A little later the same medical journal again touched the subject of vivisection in its editorial columns. In its issue of October 20, 1860, the editor is even more emphatic in denunciation:

"Two years ago we called attention to the brutality practised at the veterinary schools in France, and gave a specimen of the kind of torture there inflicted upon animals. WE ARE VERY GLAD TO SEE THAT THE PUBLIC ARE NOW OCCUPIED WITH THE SUBJECT, and we are sure that the Profession at large will fully agree with us IN CONDEMNING EXPERIMENTS WHICH ARE MADE SIMPLY TO DEMONSTRATE PHYSIOLOGICAL OR OTHER FACTS WHICH HAVE BEEN RECEIVED AS SETTLED POINTS AND ARE BEYOND CONTROVERSY. We consider the question involved as one of extreme interest to the Profession, and we shall gladly throw open our columns to any of our brethren who may wish to assist in framing some code by which we may decide under what circumstances experiments upon living animals may be made with propriety."

The words italicized in the foregoing quotation are of special significance to-day. The editor is "very glad" to note the interest taken in the subject by the general public—a sentiment quite foreign to that of the present time. One notes, too, the gratifying assurance that the medical profession of England at that period would "fully agree in condemning experiments," which nowadays are made not only in medical schools but to some extent in every college of any standing in the United States. And this condemnation on the part of the medical profession was voiced four years before the date assigned by Professor Bowditch as that of "the first serious attack upon biological research in England."

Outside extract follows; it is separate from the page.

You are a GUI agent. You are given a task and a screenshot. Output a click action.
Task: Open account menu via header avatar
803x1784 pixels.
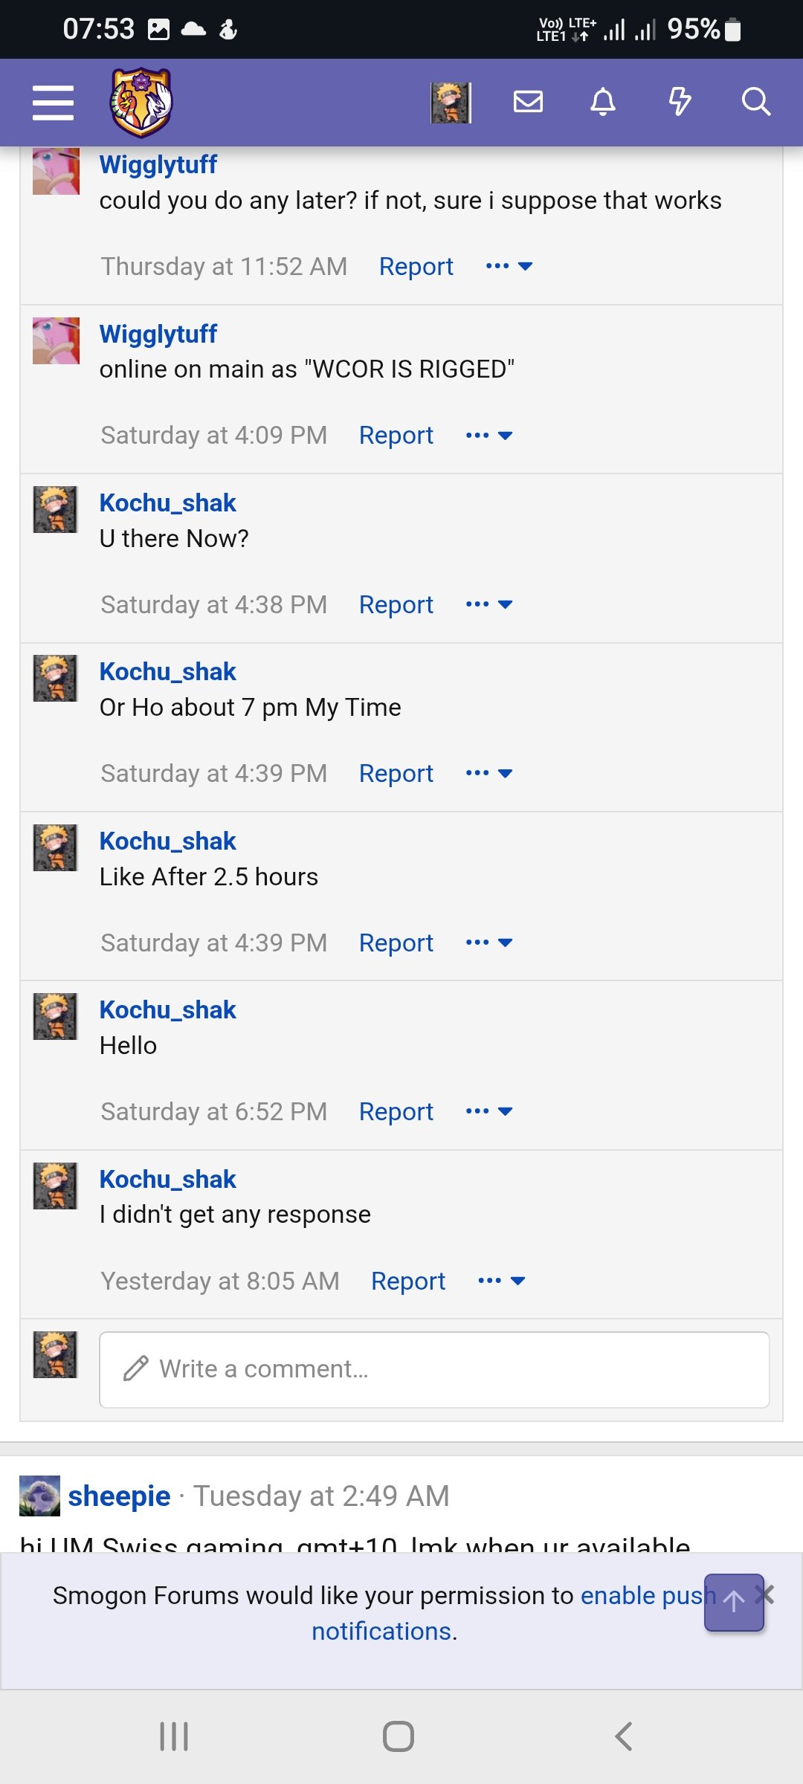[451, 103]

A few months later the same medical periodical outlined the principles which it believed should govern the practice of animal experimentation. In the issue of this journal for March 2, 1861, the editor makes the following pronouncement:

"VIVISECTION.—We have been requested to pronounce a condemnation of vivisection….

"We believe that if anyone competent to the task desires to solve any question affecting human life or health, or to acquire such a knowledge of function as shall hereafter be available for the preservation of human life or health, by the mutilation of a living animal, he is justified in so doing. But we do not hesitate to condemn the practice of operating on living animals for the mere purpose of acquiring coolness and dexterity, and WE THINK THAT THE REPETITION OF EXPERIMENTS BEFORE STUDENTS, MERELY IN ORDER TO EXHIBIT THEM AS EXPERIMENTS, SHOWING WHAT IS ALREADY KNOWN, IS EQUALLY TO BE CONDEMNED."